Een chimpansee in Artis, die een heilige afschuw had van klein gedierte als insekten en deze voor geen tien trossen bananen zou willen aanraken, nam al spoedig een houten bal om ze dood te slaan – en ze vervolgens op te peuzelen … En een orang-oetan, die graag een sigaretje rookte, gebruikte sinaasappelschillen om de peukjes uit te maken. Vele handelingen zijn min of meer gebaseerd op het aangeboren gedrag. De ervaringen die een dier in zijn leven opdoet, kunnen, zonder dat hierbij wordt nagedacht, de aangeboren gedragingen verrijken en zelfs enigszins wijzigen. Het is wel zaak te bedenken, dat bij het onderzoek naar het verstand of de intelligentie van dieren pas een eerste, voorzichtig stapje is gezet. In het begin van de intelligentieproeven met apen was het vooral de gemakkelijk hanteerbare en zelfwerkzame chimpansee die al van nature een goed onderwerp voor onderzoekingen vormde. Later bleek dat de gewone Zuidamerikaanse kapucijnaap de chimpansee op een aantal punten de baas was. En het is ook niet onmogelijk dat bij het verder zoeken en het toepassen van andere methoden, dieren worden gevonden die blijk geven over een nog grotere mate van intelligentie te beschikken.
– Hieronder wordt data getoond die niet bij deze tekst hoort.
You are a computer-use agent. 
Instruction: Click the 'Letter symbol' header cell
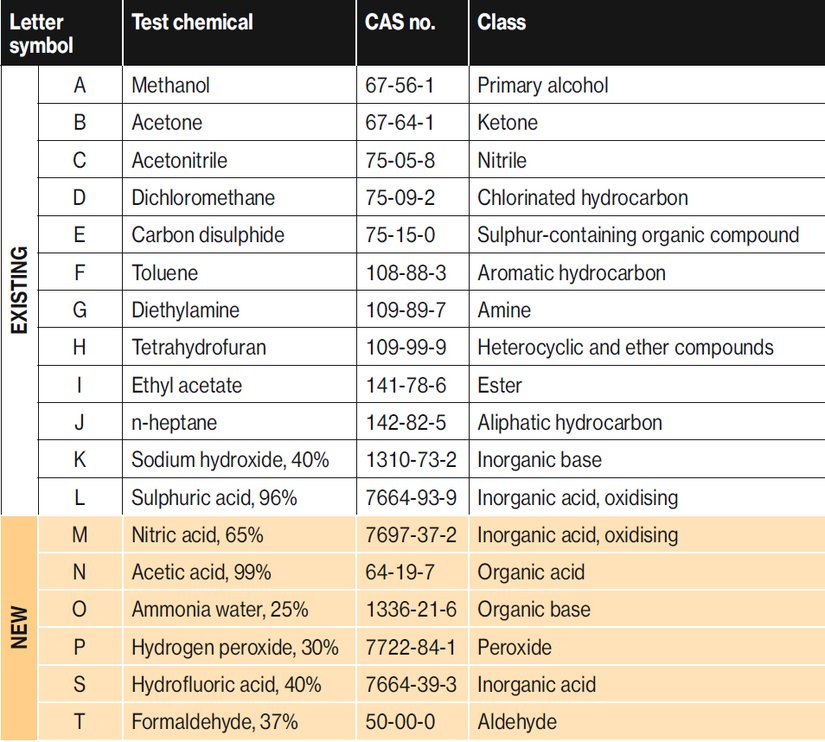[x=42, y=34]
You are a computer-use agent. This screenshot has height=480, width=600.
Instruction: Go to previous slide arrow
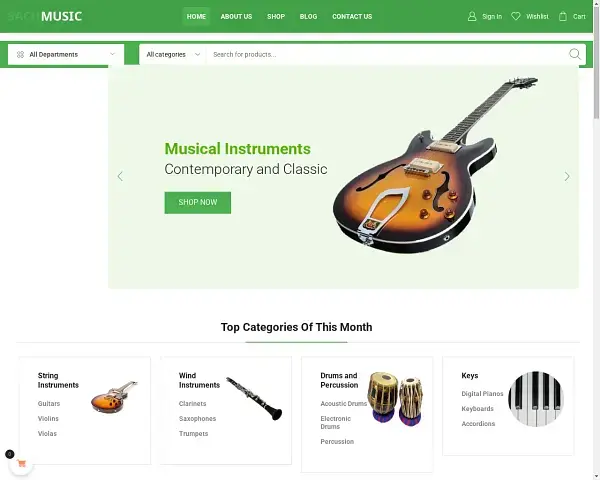pyautogui.click(x=120, y=176)
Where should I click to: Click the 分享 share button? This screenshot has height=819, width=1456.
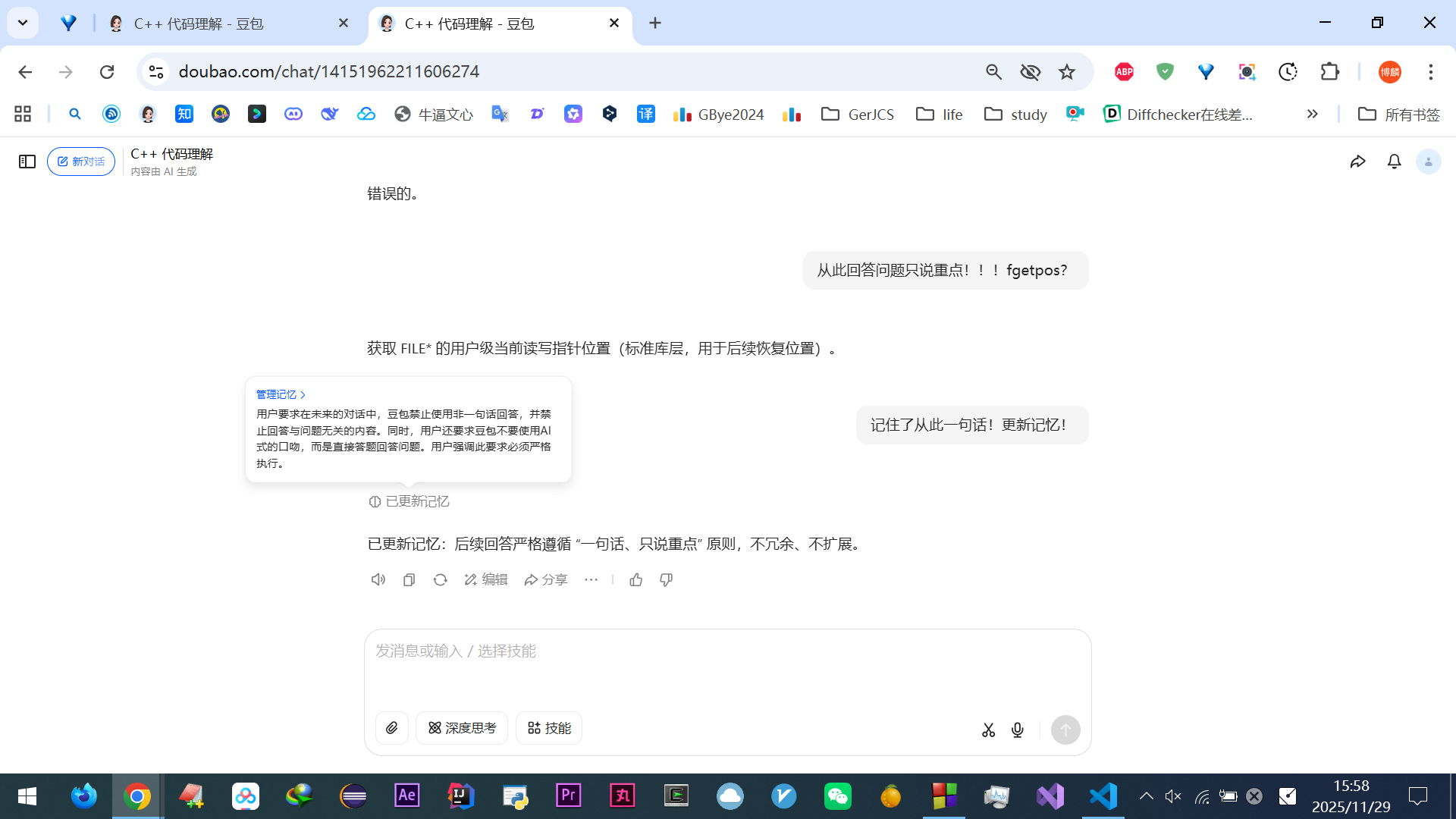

Een grondig onderzoek bij een dier dat immers niets van hetgeen in hem omgaat rechtstreeks aan de mens kan zeggen, vergt vele jaren. Waarbij nog komt dat elke soort, ja zelfs elk individu, op een andere, zo veel mogelijk aan zijn aard aangepaste wijze moet worden getest en aangepakt. Naarmate meer onderzoek in de natuur wordt verricht, blijkt dat dieren van één soort zich op verschillende plaatsen in hun geboorteland anders kunnen gedragen. Waarschijnlijk is dat een gevolg van aanpassingen aan het milieu waarin ze leven. Onderzoek aan zulke dieren kan daarom wel eens tot tegengestelde conclusies leiden. Die in wezen niet tegengesteld zijn, doch wijzen op een veel grotere flexabiliteit in het gedrag dat men gewoonlijk aanneemt.